* _Texte proposé_:
Quatrième de couverture
"Pourquoi donc a-t-on tant besoin de posséder la beauté ? Et si on la laissait vivre en paix dans l'espoir de la recroiser un jour ?" Garde-forestière, Raphaëlle vit dans une cabane isolée au coeur de la forêt du Kamouraska. Pour rien au monde elle n'échangerait cette vie loin des hommes. Mais une nuit, sa chienne disparaît. Raphaëlle suspecte rapidement des braconniers et les prend en chasse. Elle ignore que, depuis l'ombre, des yeux la guettent. Dans cette nature aussi belle que féroce, proie et prédateur se confondent...
Mon avis
Dans ce deuxième tome, on replonge avec bonheur dans la nature sauvage du Kamouraska. On y recroise avec plaisir les échos d'Encabanée, mais cette fois-ci à travers le regard de Raphaëlle, garde-chasse déterminée et solitaire.
Raphaëlle a coupé les ponts avec sa famille et avance dans la vie avec très peu de vrais amis. Son quotidien est rythmé par la surveillance des territoires et un combat acharné contre le braconnage. C'est dans ce quotidien brut qu'elle croise la route d'une petite chienne chétive, atteinte d'un souffle au cœur. Destinée à être euthanasiée car inutile pour les mushers, elle est recueillie par Raphaëlle qui la nomme "Coyote". Entre la garde-chasse et ce chiot vulnérable se tisse immédiatement une complicité vitale : elles deviennent de véritables bouées de sauvetage l'une pour l'autre.

* _Consignes_:
(a) Recopiez, s'il vous plaît, le passage de la présentation du roman qui débute aux mots « Quatrième de couverture » et se termine après « déterminée et solitaire. ».
(b) Rédigez la suite de la présentation du roman, en reprenant après sa dernière phrase.

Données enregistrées
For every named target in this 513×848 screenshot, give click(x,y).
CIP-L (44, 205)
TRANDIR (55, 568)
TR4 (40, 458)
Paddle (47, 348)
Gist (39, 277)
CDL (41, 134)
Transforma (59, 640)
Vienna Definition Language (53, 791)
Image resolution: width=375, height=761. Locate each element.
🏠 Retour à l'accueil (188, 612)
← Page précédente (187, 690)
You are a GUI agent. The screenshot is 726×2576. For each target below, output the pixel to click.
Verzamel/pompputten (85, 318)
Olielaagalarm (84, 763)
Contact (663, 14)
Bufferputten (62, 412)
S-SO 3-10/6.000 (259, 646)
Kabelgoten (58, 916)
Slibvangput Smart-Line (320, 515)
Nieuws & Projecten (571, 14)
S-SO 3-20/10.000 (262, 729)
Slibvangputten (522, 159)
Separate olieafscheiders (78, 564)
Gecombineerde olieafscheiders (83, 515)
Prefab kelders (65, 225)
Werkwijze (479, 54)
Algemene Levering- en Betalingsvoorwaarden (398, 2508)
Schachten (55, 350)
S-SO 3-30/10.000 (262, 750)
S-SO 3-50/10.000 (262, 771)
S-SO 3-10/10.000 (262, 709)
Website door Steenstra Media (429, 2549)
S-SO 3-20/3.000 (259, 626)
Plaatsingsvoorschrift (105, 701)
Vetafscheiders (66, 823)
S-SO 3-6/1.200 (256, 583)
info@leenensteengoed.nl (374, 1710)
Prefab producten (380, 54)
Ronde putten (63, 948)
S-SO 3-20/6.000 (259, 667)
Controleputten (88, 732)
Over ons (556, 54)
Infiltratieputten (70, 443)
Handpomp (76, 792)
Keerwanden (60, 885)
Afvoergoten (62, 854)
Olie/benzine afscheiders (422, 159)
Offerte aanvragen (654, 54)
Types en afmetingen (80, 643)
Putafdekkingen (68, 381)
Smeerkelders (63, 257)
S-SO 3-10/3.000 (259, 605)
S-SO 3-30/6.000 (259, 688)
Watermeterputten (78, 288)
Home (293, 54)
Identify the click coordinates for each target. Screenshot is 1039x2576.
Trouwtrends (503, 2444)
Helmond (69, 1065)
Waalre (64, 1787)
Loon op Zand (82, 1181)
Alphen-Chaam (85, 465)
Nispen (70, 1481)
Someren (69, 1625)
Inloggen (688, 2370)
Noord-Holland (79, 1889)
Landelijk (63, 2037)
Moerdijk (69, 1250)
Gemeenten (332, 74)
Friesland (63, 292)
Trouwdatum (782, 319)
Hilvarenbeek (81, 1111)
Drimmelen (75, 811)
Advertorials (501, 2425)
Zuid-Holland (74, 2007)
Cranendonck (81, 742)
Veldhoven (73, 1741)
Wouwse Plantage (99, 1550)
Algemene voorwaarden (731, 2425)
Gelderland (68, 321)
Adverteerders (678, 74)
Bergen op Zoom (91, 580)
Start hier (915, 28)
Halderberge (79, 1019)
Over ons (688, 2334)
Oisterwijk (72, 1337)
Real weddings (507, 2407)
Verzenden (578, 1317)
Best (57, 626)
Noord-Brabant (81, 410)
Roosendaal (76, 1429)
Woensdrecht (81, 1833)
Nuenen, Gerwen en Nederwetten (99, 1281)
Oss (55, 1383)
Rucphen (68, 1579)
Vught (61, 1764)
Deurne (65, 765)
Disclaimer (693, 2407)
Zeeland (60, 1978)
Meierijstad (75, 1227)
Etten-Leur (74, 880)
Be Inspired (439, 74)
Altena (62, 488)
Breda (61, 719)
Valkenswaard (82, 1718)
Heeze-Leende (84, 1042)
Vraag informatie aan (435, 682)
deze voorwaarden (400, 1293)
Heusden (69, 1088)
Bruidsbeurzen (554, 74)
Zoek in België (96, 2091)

* _Corrigé_:
(a)
Quatrième de couverture
"Pourquoi donc a-t-on tant besoin de posséder la beauté ? Et si on la laissait vivre en paix dans l'espoir de la recroiser un jour ?" Garde-forestière, Raphaëlle vit dans une cabane isolée au coeur de la forêt du Kamouraska. Pour rien au monde elle n'échangerait cette vie loin des hommes. Mais une nuit, sa chienne disparaît. Raphaëlle suspecte rapidement des braconniers et les prend en chasse. Elle ignore que, depuis l'ombre, des yeux la guettent. Dans cette nature aussi belle que féroce, proie et prédateur se confondent...
Mon avis
Dans ce deuxième tome, on replonge avec bonheur dans la nature sauvage du Kamouraska. On y recroise avec plaisir les échos d'Encabanée, mais cette fois-ci à travers le regard de Raphaëlle, garde-chasse déterminée et solitaire.

(b)
Ce tome marque aussi une étape déterminante avec sa rencontre avec Anouk, l'héroïne d'"encabanée". De cette prise de contact naît une belle complicité et une histoire d'amour lumineuse qui vient adoucir la rudesse du quotidien
J'ai profondément aimé cette lecture. Je m'identifie beaucoup à Raphaëlle, dont j'admire le courage, la détermination et la force de caractère. Gabrielle Filteau-Chiba réussit à décrire ses émotions avec tellement de justesse que je les ai ressenties comme si c'étaient les miennes. Une immersion poignante et lumineuse au cœur de la forêt québécoise.